There is perhaps no fighter in MMA who has undergone quite as many physical and emotional transformations as Vitor Belfort.
By the time he gets his shot at Chris Weidman’s middleweight championship on Saturday at UFC 187, I’m not sure anyone quite knows which version of Belfort is going to show up.
We know only that the 38-year-old Brazilian has waited a long time for this. There have been a year’s worth of false starts and unexpected detours leading up to this weekend’s co-main event. In the interim, Belfort has experienced enough turmoil and controversy to last a professional lifetime.
Conventional wisdom says he won’t be the same guy who terrorized the 185-pound division during 2013. We all remember that guy, right? The guy who strung together as impressive a series of headkick knockouts as the sport has ever seen? The guy who fought exclusively in Brazil? The guy who looked like a He Man action figure with Belfort’s head photoshopped on top of it?
Recent visual evidence—including the latest episode of UFC Embedded, released by the fight company on Tuesday—shows that guy is nowhere to be found. These days, Belfort is looking a lot more human. Scenes of him cavorting on the beach with Blackzillians teammate Anthony Johnson have Belfort looking merely like a really, really in-shape, middle-aged man.

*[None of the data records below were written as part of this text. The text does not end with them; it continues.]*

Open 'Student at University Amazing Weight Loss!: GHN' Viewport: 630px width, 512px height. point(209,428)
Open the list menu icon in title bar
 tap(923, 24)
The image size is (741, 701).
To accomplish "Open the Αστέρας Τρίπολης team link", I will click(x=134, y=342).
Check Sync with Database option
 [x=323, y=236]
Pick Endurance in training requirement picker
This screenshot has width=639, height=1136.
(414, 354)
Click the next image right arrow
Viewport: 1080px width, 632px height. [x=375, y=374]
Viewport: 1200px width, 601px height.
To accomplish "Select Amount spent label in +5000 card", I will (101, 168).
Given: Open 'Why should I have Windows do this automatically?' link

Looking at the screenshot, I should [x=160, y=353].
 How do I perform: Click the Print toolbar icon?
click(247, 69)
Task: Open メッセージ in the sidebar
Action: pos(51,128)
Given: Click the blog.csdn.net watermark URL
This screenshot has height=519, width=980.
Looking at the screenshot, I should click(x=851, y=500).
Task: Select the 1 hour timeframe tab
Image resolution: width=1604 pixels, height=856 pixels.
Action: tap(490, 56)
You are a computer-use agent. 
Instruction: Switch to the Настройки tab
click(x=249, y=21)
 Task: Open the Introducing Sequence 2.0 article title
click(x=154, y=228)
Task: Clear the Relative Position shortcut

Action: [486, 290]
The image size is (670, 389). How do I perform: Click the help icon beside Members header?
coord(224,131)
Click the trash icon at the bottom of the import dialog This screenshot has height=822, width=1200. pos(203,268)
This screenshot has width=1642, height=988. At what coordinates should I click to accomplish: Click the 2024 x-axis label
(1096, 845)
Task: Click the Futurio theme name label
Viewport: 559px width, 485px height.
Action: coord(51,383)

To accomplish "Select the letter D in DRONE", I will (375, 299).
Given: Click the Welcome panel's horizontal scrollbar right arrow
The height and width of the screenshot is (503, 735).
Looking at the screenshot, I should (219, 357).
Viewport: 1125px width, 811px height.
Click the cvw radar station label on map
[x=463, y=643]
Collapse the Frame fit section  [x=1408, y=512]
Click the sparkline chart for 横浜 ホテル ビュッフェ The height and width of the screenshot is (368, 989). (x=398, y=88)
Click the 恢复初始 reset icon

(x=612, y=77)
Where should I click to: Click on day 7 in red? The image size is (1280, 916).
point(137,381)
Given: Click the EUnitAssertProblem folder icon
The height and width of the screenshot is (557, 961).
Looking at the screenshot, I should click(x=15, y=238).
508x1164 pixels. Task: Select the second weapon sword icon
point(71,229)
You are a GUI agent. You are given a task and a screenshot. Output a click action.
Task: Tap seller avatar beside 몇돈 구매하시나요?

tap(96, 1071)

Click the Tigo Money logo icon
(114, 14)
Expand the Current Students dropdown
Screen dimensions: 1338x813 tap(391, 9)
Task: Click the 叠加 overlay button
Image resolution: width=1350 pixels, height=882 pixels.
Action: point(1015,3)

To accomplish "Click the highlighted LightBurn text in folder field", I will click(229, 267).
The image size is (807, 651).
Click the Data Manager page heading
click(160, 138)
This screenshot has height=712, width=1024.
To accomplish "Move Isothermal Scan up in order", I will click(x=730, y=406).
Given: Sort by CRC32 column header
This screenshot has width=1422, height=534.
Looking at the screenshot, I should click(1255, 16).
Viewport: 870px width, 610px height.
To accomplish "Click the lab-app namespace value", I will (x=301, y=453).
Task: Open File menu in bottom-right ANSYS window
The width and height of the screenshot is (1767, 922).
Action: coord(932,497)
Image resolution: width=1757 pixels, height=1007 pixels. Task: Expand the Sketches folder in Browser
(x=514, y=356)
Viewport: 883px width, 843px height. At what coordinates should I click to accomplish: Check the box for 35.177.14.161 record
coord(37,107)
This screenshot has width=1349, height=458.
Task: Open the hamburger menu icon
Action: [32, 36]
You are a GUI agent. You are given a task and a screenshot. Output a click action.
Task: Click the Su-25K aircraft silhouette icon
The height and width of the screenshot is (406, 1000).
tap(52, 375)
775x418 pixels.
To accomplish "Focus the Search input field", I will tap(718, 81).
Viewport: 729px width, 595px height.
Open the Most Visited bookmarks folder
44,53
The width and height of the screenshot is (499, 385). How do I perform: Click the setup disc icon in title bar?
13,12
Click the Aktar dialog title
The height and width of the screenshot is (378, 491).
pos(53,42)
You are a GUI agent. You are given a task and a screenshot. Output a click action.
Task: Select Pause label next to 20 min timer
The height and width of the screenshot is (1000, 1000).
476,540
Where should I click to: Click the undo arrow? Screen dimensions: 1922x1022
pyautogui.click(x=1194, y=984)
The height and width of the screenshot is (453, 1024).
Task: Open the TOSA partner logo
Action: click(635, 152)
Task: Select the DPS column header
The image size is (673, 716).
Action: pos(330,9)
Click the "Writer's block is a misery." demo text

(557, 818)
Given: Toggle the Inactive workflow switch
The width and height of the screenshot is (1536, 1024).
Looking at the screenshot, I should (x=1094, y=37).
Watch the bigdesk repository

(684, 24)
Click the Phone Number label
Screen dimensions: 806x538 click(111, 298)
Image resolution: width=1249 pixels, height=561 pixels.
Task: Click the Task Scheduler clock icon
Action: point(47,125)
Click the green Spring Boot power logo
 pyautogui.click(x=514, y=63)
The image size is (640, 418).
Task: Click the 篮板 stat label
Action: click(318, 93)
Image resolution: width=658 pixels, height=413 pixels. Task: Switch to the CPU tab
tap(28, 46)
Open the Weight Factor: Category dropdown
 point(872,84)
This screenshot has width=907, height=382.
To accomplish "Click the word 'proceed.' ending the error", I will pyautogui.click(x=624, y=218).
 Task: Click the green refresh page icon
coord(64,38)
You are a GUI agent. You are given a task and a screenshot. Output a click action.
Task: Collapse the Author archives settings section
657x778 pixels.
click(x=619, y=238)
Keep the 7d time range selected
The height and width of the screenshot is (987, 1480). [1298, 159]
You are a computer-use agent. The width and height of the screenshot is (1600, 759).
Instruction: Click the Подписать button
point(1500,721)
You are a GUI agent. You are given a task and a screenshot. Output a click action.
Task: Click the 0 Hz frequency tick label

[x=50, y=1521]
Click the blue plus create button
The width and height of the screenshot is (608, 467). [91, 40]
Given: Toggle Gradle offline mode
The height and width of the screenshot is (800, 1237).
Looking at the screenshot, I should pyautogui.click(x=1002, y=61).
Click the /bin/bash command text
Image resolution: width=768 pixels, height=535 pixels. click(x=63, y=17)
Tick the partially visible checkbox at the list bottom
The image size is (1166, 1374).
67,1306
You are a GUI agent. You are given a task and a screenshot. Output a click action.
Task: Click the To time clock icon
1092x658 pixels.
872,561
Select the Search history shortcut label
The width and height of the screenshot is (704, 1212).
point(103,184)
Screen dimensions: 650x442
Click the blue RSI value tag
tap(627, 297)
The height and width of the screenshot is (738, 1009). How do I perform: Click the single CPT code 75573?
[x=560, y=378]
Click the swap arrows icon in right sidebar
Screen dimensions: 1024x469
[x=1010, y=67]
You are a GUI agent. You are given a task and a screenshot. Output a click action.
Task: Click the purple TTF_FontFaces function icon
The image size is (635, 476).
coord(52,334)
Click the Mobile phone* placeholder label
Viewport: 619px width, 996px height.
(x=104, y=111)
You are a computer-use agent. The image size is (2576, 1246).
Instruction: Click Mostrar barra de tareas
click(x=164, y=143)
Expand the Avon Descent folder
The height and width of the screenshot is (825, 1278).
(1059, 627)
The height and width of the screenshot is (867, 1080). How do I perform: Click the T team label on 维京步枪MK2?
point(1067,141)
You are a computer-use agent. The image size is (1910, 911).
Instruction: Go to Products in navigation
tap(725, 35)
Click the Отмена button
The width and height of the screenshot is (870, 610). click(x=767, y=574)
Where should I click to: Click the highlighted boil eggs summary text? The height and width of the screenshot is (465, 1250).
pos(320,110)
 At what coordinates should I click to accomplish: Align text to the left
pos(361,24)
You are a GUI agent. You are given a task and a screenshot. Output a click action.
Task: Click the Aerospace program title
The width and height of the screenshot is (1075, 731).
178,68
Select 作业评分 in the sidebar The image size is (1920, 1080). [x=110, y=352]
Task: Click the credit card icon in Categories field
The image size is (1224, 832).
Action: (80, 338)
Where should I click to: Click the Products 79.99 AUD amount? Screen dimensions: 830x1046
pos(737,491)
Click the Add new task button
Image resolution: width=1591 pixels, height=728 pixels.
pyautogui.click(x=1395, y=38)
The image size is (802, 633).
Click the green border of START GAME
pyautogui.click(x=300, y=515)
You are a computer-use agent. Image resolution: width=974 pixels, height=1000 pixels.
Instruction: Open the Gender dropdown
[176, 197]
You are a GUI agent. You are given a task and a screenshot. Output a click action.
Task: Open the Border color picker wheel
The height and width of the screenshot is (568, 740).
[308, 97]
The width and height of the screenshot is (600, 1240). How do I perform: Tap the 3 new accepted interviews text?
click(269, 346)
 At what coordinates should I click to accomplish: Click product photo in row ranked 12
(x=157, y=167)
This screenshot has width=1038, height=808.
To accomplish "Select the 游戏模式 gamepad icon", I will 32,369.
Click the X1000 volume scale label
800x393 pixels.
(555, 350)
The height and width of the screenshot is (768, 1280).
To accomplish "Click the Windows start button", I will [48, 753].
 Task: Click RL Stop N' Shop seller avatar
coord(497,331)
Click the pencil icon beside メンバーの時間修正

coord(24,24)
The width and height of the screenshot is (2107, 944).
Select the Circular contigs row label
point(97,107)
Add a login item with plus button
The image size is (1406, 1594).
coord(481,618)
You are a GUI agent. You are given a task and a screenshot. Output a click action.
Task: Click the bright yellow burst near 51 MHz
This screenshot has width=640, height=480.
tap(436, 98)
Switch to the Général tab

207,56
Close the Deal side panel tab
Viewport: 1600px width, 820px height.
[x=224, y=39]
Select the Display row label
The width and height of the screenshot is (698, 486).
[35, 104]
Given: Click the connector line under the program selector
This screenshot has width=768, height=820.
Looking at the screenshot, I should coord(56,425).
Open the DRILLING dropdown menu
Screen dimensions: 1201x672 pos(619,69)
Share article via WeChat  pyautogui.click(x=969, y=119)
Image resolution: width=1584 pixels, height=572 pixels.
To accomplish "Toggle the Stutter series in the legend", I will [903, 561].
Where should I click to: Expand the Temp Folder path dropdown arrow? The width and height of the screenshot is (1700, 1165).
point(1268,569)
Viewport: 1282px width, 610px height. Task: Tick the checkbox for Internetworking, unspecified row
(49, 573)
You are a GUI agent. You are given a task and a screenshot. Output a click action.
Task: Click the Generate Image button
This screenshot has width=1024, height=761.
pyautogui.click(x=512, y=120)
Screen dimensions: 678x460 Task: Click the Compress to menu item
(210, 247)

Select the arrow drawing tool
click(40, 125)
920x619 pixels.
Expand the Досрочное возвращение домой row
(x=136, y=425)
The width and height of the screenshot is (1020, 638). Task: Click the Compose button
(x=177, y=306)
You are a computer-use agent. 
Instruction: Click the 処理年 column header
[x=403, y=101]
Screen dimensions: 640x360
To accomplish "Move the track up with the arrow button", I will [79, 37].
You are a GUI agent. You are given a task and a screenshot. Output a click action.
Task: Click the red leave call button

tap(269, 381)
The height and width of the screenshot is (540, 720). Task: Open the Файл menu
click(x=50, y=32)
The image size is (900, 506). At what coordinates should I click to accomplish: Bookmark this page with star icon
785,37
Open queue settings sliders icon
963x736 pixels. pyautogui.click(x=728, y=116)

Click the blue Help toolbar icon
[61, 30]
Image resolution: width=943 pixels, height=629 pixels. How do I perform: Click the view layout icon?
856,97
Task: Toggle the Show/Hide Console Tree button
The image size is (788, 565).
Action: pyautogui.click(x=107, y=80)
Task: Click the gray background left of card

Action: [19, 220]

For what it’s worth, oddsmakers don’t particularly like that guy’s chances.
Belfort is currently going off as something like a 3-1 underdog to Weidman, according to Odds Shark. Maybe that seems strange, considering Belfort is coming off a trio of performances where he nearly decapitated Dan Henderson, Luke Rockhold and Michael Bisping.
But a funny thing happened on the way to this title fight.
A couple of funny things, actually.
Weidman vs. Belfort was originally scheduled to go down at UFC 173 in May 2014, but on February 7 of that year, Belfort tested positive for elevated levels of testosterone during a surprise drug test administered by the Nevada State Athletic Commission. Twenty days later, the NSAC voted to suddenly ban the controversial testosterone replacement therapy treatments that had been fueling Belfort since at least mid-2011.
In the wake of that decision—or maybe it was the failed drug test itself—Belfort elected not to apply for a license to fight Weidman, and their bout was postponed. Belfort obtained a conditional license from the NSAC two months later, but a pair of subsequent efforts to get him together with the champ (at UFC 181 and UFC 184) also failed, when Weidman was forced out with injuries.
This lengthy delay has had a couple of interesting ripple effects.
For starters, it’s given us all time to get used to the idea of Weidman as the newly dominant UFC champ. There was a certain amount of dissent at first, when the undefeated New Yorker added career victories Nos. 10 and 11 by taking out Anderson Silva in back-to-back efforts during 2013.
Belfort’s TRT troubles, however, have allowed Weidman to further state his case in a Fight of the Year candidate against Lyoto Machida at UFC 175. While you get the impression he hasn’t blossomed into an enormous pay-per-view draw, at least the people who would argue he doesn’t deserve to be champion must now do so from the relative anonymity of their parents’ basements.
Simultaneously, Belfort has gone from this:
To this:
Perhaps coincidentally, many people now appear to have significantly cooled on the dude’s prospects. At this point, this fight has taken up an odd position in our minds. Since we’ve had such a long time to think about it and have apparently decided Belfort probably won’t win, it has started to seem like merely a stepping stone for Weidman.
We want to see him put it behind him so he can get on with the business of taking on arguably more interesting challengers like Rockhold, Jacare Souza and Yoel Romero.
After all, the blueprint on how to beat the non-testosterone infused version of Belfort has been a matter of public record since Randy Couture first did it at UFC 15, and it’s a game plan that Weidman seems fully capable of implementing. Just weather the storm of Belfort’s initial flurries, drag him into deep water and wait for his energy reserves to run dry.
It worked for Couture. It worked for Tito Ortiz. It worked for most of the people who beat him during the heart of his career.
Ironically, Belfort will take the cage on Saturday just a week after the NSAC once again moved to significantly stiffen its own anti-drug policies. These days, a positive test for elevated levels of testosterone could (at least in theory) net an athlete a three-year ban and a hefty fine for a first offense.
In Belfort’s case, another positive test in Nevada would be his third—he also tested positive for steroids in 2006—and could theoretically result in a lifetime ban, though, it remains to be seen how the NSAC’s new regulations actually play out in practice.
In any case, we have it on a good authority that Belfort has been tested multiple times leading up to this bout and that he passed, per MMAFighting.com. At the same time, The Phenom is now suddenly back to physically resembling the guy who went 4-6 from 2002-06.
Yet he’s been awfully good the last few years. Since 2007, his only losses are to Silva and Jon Jones. If he comes to the cage and fights like he is still in his prime, this bout could turn out to be much closer than the odds indicate.
It all depends on which version of Belfort shows up to fight, and we won’t know that until the first punches are thrown.